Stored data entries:
^^^^

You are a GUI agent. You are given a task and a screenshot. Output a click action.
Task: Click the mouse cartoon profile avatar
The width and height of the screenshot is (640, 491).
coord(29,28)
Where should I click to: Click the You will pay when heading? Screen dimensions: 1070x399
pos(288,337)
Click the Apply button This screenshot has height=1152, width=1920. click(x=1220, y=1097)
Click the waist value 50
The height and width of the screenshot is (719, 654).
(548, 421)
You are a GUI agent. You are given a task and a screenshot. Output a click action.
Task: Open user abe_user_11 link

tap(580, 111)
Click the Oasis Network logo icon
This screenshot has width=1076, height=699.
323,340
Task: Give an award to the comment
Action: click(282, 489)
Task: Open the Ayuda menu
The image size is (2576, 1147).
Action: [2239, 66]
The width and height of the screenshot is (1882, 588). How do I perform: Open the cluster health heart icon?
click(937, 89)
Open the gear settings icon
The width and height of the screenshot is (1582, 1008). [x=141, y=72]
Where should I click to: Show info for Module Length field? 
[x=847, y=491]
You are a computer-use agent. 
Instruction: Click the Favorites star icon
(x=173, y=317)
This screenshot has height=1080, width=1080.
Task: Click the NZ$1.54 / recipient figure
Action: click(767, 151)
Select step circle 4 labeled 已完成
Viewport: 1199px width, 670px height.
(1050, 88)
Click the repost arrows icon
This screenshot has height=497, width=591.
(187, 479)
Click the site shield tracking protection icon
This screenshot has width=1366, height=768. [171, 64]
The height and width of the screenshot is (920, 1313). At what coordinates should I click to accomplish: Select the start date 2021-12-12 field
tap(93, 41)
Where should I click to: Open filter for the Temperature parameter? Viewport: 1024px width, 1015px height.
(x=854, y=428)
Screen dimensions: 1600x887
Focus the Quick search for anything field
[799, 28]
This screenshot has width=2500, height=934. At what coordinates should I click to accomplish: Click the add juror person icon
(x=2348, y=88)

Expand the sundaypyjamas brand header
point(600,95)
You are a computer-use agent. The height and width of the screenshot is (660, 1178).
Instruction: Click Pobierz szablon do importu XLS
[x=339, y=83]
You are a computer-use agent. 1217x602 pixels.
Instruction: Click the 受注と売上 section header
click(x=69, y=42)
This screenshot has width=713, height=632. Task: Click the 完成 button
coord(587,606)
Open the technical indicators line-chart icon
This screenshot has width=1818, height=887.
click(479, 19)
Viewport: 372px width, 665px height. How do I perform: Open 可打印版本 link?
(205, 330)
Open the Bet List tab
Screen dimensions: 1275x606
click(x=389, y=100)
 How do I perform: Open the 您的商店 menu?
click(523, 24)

^^^^

Problem to solve ->
Extract the complete data, matching each line exactly.

Completed exercise ->
You are a GUI agent. You are given a task and a screenshot. Output a click action.
Task: Click the mouse cartoon profile avatar
The width and height of the screenshot is (640, 491).
coord(29,28)
Where should I click to: Click the You will pay when heading? Screen dimensions: 1070x399
pos(288,337)
Click the Apply button This screenshot has height=1152, width=1920. click(x=1220, y=1097)
Click the waist value 50
The height and width of the screenshot is (719, 654).
(548, 421)
You are a GUI agent. You are given a task and a screenshot. Output a click action.
Task: Open user abe_user_11 link

tap(580, 111)
Click the Oasis Network logo icon
This screenshot has width=1076, height=699.
323,340
Task: Give an award to the comment
Action: click(282, 489)
Task: Open the Ayuda menu
The image size is (2576, 1147).
Action: [2239, 66]
The width and height of the screenshot is (1882, 588). How do I perform: Open the cluster health heart icon?
click(937, 89)
Open the gear settings icon
The width and height of the screenshot is (1582, 1008). [x=141, y=72]
Where should I click to: Show info for Module Length field? 
[x=847, y=491]
You are a computer-use agent. 
Instruction: Click the Favorites star icon
(x=173, y=317)
This screenshot has height=1080, width=1080.
Task: Click the NZ$1.54 / recipient figure
Action: click(767, 151)
Select step circle 4 labeled 已完成
Viewport: 1199px width, 670px height.
(1050, 88)
Click the repost arrows icon
This screenshot has height=497, width=591.
(187, 479)
Click the site shield tracking protection icon
This screenshot has width=1366, height=768. [171, 64]
The height and width of the screenshot is (920, 1313). At what coordinates should I click to accomplish: Select the start date 2021-12-12 field
tap(93, 41)
Where should I click to: Open filter for the Temperature parameter? Viewport: 1024px width, 1015px height.
(x=854, y=428)
Screen dimensions: 1600x887
Focus the Quick search for anything field
[799, 28]
This screenshot has width=2500, height=934. At what coordinates should I click to accomplish: Click the add juror person icon
(x=2348, y=88)

Expand the sundaypyjamas brand header
point(600,95)
You are a computer-use agent. The height and width of the screenshot is (660, 1178).
Instruction: Click Pobierz szablon do importu XLS
[x=339, y=83]
You are a computer-use agent. 1217x602 pixels.
Instruction: Click the 受注と売上 section header
click(x=69, y=42)
This screenshot has width=713, height=632. Task: Click the 完成 button
coord(587,606)
Open the technical indicators line-chart icon
This screenshot has width=1818, height=887.
click(479, 19)
Viewport: 372px width, 665px height. How do I perform: Open 可打印版本 link?
(205, 330)
Open the Bet List tab
Screen dimensions: 1275x606
click(x=389, y=100)
 How do I perform: Open the 您的商店 menu?
click(523, 24)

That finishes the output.